Lee’s depiction of the treatment of Japanese soldiers and even officers within a Japanese military camp, are grim and stark, and entirely in keeping with non-fiction accounts of the harshness of the officers, the abuse of their own men, the expected discipline, the casual violence and brutality of day to day encounters. Needless to say, the comfort women are terribly abused, and not expected to long survive their violent treatment, if they are not physically killed first in some punishment or other. Amazingly, apparently many of the men choose to believe or continue deluding themselves, with the notion that these women have volunteered in service, when it is immediately obvious they are trafficked, prisoners, and sex slaves. That said, not unusually, Kkuteah’s story is that her parents traded her sister and herself, to protect their only son from conscription, sending their daughters to a truly vile and shortened life of sexual degradation and abuse and starvation. Kkuteah’s sister had the great good fortune of having her throat slit by a chivalrous young soldier, who paid with his life for his act of mercy; while Kkuteah envied her sister’s escape.  

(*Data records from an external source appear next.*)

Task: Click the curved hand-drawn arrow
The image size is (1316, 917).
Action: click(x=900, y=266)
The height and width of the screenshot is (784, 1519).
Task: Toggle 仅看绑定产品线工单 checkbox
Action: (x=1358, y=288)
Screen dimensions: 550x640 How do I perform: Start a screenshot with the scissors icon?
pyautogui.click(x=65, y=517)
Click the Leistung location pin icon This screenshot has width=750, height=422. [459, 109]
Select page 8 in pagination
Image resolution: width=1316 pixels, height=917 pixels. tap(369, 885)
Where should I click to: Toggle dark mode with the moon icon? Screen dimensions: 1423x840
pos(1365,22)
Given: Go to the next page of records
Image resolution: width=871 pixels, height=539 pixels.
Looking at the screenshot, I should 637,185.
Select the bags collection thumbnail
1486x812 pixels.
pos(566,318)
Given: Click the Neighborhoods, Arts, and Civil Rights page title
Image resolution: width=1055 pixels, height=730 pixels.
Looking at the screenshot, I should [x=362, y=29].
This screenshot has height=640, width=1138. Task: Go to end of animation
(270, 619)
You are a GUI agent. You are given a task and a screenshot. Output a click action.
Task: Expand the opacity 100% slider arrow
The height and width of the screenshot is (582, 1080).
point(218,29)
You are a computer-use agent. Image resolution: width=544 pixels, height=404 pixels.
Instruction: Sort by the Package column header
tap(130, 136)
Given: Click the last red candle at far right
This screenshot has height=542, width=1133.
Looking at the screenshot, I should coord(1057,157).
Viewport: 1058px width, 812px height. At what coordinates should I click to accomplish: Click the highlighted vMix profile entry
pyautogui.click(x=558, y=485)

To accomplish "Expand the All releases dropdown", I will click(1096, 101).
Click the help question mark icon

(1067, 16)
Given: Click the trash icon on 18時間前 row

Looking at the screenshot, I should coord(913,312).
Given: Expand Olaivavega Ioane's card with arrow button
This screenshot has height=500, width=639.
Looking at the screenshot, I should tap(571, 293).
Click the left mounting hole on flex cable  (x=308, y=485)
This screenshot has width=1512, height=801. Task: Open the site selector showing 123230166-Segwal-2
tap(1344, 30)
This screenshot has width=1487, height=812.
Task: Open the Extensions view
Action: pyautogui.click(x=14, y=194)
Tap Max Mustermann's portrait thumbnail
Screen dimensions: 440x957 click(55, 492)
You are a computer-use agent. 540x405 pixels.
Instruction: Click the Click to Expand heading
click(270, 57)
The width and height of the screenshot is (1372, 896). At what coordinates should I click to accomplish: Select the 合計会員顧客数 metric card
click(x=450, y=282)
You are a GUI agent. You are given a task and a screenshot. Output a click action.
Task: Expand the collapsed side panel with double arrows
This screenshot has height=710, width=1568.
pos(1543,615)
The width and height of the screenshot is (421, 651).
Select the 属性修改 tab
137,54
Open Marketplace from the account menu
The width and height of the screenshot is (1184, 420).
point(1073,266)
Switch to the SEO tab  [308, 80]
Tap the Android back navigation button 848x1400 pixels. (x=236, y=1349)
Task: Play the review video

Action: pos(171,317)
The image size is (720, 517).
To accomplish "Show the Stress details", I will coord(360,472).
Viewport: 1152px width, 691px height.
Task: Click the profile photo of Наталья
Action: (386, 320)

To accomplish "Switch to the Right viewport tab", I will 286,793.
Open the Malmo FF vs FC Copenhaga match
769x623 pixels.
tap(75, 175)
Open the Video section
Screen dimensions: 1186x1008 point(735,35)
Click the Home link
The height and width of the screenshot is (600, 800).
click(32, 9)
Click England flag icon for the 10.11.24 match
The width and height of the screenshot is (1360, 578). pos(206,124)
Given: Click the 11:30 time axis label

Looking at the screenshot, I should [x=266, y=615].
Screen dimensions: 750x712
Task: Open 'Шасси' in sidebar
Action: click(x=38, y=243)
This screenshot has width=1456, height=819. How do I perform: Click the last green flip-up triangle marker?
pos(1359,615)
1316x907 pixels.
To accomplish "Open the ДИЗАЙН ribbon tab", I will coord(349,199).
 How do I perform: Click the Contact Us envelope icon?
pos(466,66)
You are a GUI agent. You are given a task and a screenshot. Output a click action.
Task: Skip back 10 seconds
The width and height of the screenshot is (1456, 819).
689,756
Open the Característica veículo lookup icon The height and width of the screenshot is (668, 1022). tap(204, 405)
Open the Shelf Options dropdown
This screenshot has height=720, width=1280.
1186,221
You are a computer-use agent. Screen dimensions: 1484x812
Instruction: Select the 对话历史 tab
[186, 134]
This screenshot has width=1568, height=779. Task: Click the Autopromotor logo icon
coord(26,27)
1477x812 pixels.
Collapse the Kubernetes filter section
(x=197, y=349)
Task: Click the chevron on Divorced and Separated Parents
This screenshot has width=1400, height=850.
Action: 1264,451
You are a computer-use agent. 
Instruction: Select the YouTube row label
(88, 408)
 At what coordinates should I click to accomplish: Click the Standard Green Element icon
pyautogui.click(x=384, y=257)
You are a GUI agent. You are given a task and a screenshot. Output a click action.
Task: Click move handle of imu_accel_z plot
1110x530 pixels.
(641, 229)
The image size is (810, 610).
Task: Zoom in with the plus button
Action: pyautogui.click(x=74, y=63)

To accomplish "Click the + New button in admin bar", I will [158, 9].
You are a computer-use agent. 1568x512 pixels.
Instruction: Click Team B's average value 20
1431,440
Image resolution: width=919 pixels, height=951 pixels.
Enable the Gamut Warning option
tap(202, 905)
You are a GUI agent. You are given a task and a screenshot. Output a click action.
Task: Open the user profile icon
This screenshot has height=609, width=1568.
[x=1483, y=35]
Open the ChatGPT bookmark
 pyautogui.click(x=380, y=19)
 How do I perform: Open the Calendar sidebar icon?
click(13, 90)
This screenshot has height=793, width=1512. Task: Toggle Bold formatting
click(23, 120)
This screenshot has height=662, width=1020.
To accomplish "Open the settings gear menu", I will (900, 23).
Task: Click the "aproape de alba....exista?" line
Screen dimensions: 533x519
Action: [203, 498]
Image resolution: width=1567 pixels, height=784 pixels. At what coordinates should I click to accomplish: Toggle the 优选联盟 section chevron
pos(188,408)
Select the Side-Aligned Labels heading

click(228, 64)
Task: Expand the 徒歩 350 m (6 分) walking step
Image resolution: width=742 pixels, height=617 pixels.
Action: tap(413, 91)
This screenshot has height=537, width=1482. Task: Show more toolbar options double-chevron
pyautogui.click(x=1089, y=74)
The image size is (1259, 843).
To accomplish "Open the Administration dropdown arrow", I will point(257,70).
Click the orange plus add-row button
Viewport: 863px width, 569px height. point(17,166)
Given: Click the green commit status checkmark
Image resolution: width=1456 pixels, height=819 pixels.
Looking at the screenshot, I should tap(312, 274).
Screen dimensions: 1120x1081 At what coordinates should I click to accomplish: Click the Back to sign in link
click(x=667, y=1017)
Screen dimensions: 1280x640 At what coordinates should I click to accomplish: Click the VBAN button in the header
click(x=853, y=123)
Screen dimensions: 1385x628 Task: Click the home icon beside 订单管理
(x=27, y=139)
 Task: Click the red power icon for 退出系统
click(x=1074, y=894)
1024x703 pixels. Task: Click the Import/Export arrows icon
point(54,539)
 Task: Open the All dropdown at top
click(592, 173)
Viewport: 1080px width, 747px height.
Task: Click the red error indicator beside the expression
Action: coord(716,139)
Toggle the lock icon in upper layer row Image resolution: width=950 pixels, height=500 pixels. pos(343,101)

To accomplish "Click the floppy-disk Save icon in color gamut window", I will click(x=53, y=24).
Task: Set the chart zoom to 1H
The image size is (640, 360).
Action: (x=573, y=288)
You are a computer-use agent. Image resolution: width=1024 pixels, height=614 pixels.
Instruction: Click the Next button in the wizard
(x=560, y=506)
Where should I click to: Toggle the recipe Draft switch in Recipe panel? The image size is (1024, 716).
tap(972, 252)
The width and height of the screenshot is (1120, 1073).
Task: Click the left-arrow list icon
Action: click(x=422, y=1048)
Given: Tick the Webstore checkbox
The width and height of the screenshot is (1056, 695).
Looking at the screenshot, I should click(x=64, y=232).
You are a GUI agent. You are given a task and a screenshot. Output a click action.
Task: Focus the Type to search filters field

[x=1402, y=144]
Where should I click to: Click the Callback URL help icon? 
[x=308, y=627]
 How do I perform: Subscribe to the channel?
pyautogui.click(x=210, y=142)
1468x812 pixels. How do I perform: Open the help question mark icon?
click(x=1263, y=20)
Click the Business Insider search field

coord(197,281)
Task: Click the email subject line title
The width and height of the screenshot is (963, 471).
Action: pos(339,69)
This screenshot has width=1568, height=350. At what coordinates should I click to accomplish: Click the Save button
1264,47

The horrific conditions of the camp and all that Hata experienced seems to have been held by him in abeyance once he left that part of his life behind him; it is incredible to think what a contained, gentle, quiet, peaceful life he crafted for himself thereafter, and how he never seemed to allow the traumas of that military life to affect his gentleness towards everyone he encountered. Perhaps that is why he is inordinately (but in an entirely understated manner) pleased and proud of what he had managed to make of himself in Bedley Run: “I was perfectly suited to my town, that I had steadily become, oddly and unofficially, its primary citizen, the living, breathing expression of what people here wanted – privacy and decorum and the quietude of hard-earned privilege” (p275). His rebellious teenaged Sunny at first finds her adoptive father’s values and priorities unacceptable to her, and leaves home before she is eighteen. Father and daughter do manage to work out a tensed but genuine reconciliation later on, when in retirement, Hata actually manages to form new, meaningful, intimate relationships which allow people to actually get past his reserve and become closer to him. It would seem that perhaps it was only very late in life that Hata dares to explore this part of himself, to allow himself these relationships, perhaps when the earlier and deeply buried trauma has finally receded a little, or perhaps which time has healed a little.  

The pleasure of this book is in following Hata’s life and mind and responses to the events in his life, in getting a seemingly privileged insider’s glimpse of such a private, dignified man and mind. The language of the novel in no small part facilitates this charming experience; I shall definitely be looking for other Chang-Rae Lee books.